Dr Chen Yingying, Associate Professor at Renmin University and former Chief Correspondent at Xinhua, joined virtually and urged participants to see narrative as a strategic asset, not just a by-product of news.

“The tool is only as brave as the newsroom,” she said, stressing that no amount of automation can fix poor editorial judgment or shallow reporting.

She explained that language remains one of Xinhua’s biggest challenges when covering Kenyan stories. Local slang, such as Sheng, often confuses AI translators, making human editors essential for nuance and accuracy.

These gaps, she noted, are being bridged through AI-assisted workflows combined with human oversight.

“AI is an assistant. It’s not here to replace us,” she added. “The fundamentals of journalism, community engagement, verification, and contextual reporting are irreplaceable.”

AI’s limits and the skills that still matter

When asked by The Eastleigh Voice whether AI threatens journalism, Dr Chen answered with calm realism: “AI can write faster, but it can’t replace your instincts, your cultural knowledge, or your ability to listen. These are the things that give stories life.”

She also pointed to the growing challenge of deepfakes and manipulated content. While the idea of attaching “proof of authenticity” to every article is noble, she admitted it may not yet be practical. Instead, she urged journalists to strengthen verification skills, from reverse image searches to building reliable chains of evidence.

She further argued that the industry should set journalism-specific benchmarks, insisting newsroom impact cannot be measured by tech-sector metrics alone.

Debunk, prebunk, and out-tell

A recurring theme was the journalist’s role in an age of misinformation. Panellists introduced the concepts of:

Debunking: disproving false information after it spreads.
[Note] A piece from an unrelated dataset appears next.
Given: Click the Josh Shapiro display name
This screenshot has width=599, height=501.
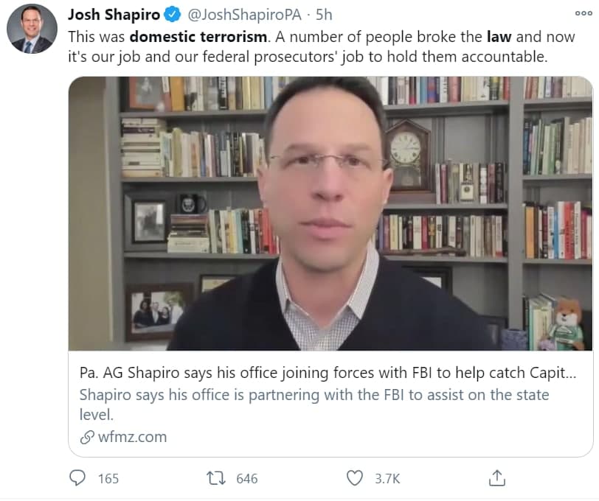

Prebunking: proactively equipping audiences to recognise falsehoods before they spread.

Using the Russia–Ukraine conflict as an example, panellists showed how structured storytelling—timelines, actors, data—can “inoculate” audiences. Still, they noted, even the most accurate fact-checks rarely travel as fast or far as misinformation.

“Journalists shouldn’t believe everything they see online. In today’s media environment, misinformation can look professional, urgent, and even credible, but that doesn’t make it true,” one speaker cautioned.
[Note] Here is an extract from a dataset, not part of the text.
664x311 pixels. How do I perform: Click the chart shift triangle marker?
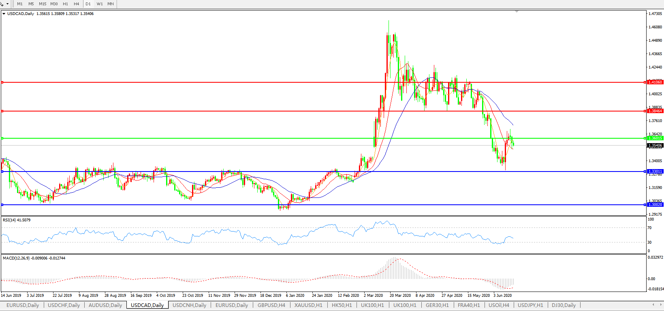(517, 12)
They recalled a viral report claiming a Ukrainian town had been bombed: “I remember a report circulating widely that claimed a specific area in Ukraine had been bombed. Images were going viral, news alerts were already out. But something didn’t feel right. So I picked up the phone and called a trusted contact who lives there. She told me, calmly and clearly, that the area was completely safe, that not only had there been no bombing, but life was going on as normal. That moment reminded me why we must always go the extra mile to verify. In a crisis, a single call can mean the difference between amplifying fear and reporting facts.”

Standards still matter more than speed

Despite AI’s promise, panellists stressed one thing clearly: journalistic values must come first. AI can summarise, translate, and sort data—but only humans can decide what is true, fair, and worth publishing.

They warned against letting AI become a shortcut. Instead, it must serve as a force multiplier, not a crutch.

If China’s media strategy seeks narrative coherence, Africa’s strength lies in embracing plurality. With 55 countries, thousands of languages, and more than a billion people, the continent cannot be reduced to a single story.

AI may help identify regional patterns, but only journalism can capture the texture and richness of local voices.

The seminar closed with a challenge to editors and reporters: commission stories that assume global curiosity, not global condescension. And measure success not by applause at home, but by how your reporting holds up when it travels.

The tools are ready. The question is: Are we?